Ya está bien de practicar el gran deporte nacional: el gilipollismo. Que se quema una bandera, a la trena. Que se veja la Marcha Real, pues se para el partido y todos a casita. El que quiera silbar que lo haga pero en casa de su madre si es que la conoce. La intolerancia sólo se resuelve legislando, entre otras cosas, porque el ser humano continúa siendo, dos millones de años después, bastante irracional. El homo homini lupus de Plauto, desarrollado magistralmente por Hobbes en Leviatán, no ha perdido vigencia desde que éramos poco más que un mono ilustrado.  

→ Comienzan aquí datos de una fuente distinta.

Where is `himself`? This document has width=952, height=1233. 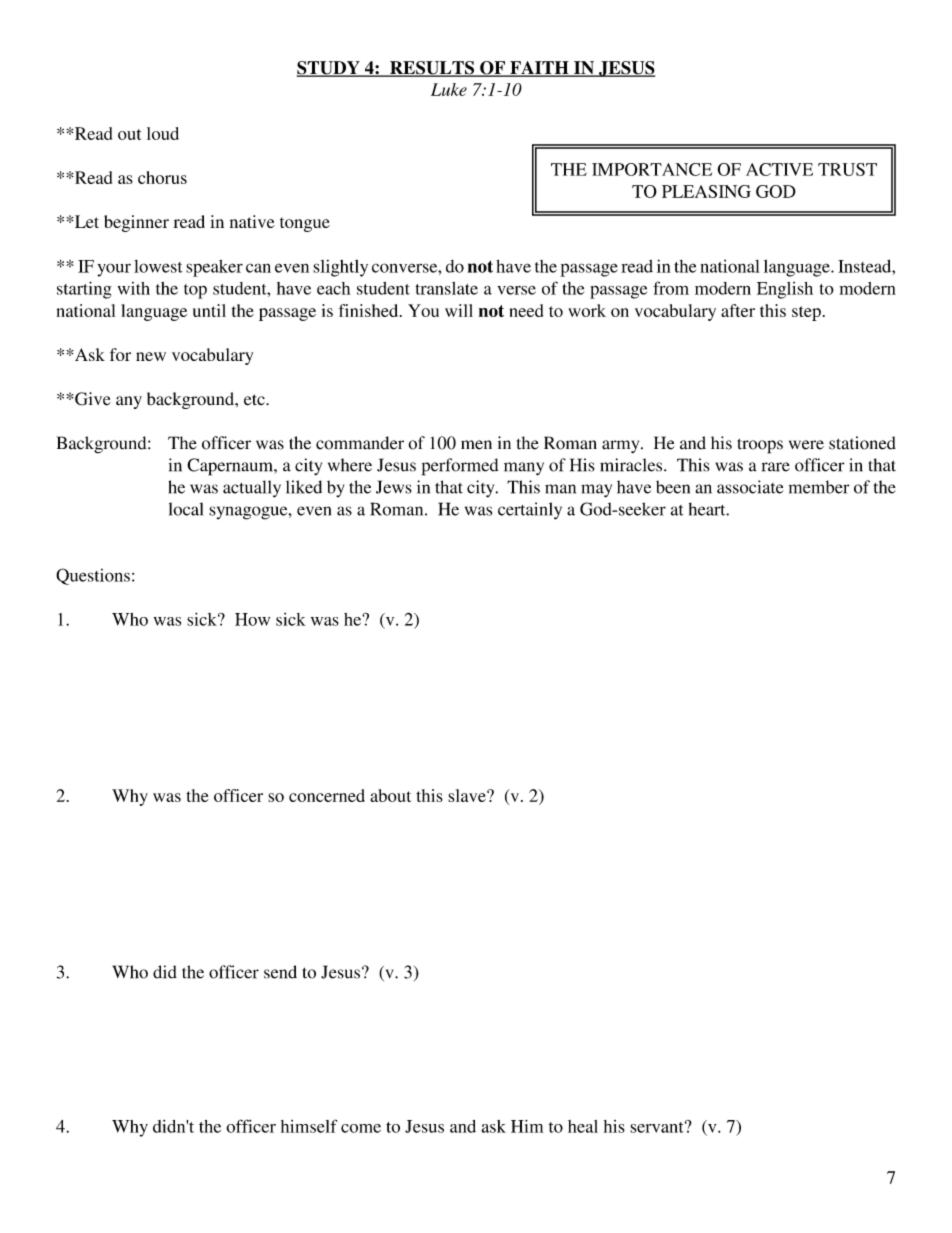 himself is located at coordinates (309, 1126).
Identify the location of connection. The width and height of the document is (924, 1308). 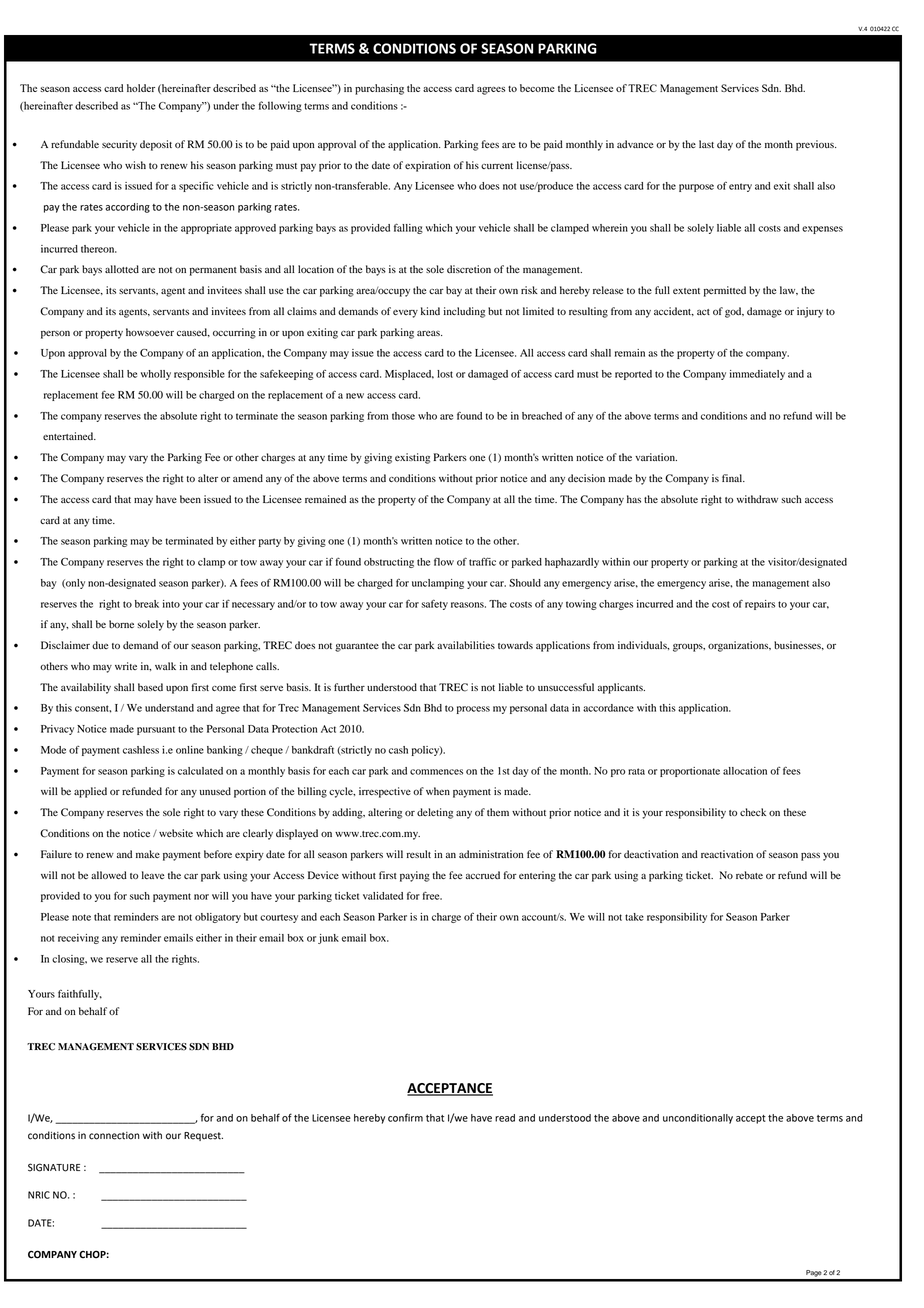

Estoy literalmente hasta las pelotas (y nunca mejor dicho) de que se repita la movida todos los años. O, para ser rigurosos, cada vez que el Barça alcanza la final. A mí jamás se me ocurriría chuflar Els Segadors o quemar una senyera (que no son siquiera símbolos nacionales sino regionales) ni tampoco la estelada. Todo lo más proclamaría a los cuatro vientos, como he hecho en más de una ocasión, que la bandera plagiada de la cubana es un trapo. No me gusta ofender sentimientos colectivos. Puedo criticarlos pero jamás humillarlos o menospreciarlos y no digamos ya eliminarlos físicamente. Pero ya está bien de que se rían de nosotros en nuestra jeta. A ver si el Gobierno tiene lo que hay que tener. Y, de paso, que le pongan letra de una puñetera vez. La de Marta Sánchez o la del lucero del alba pero que se la pongan. Que ya va siendo hora. Lleva mudito 258 años. Nada más.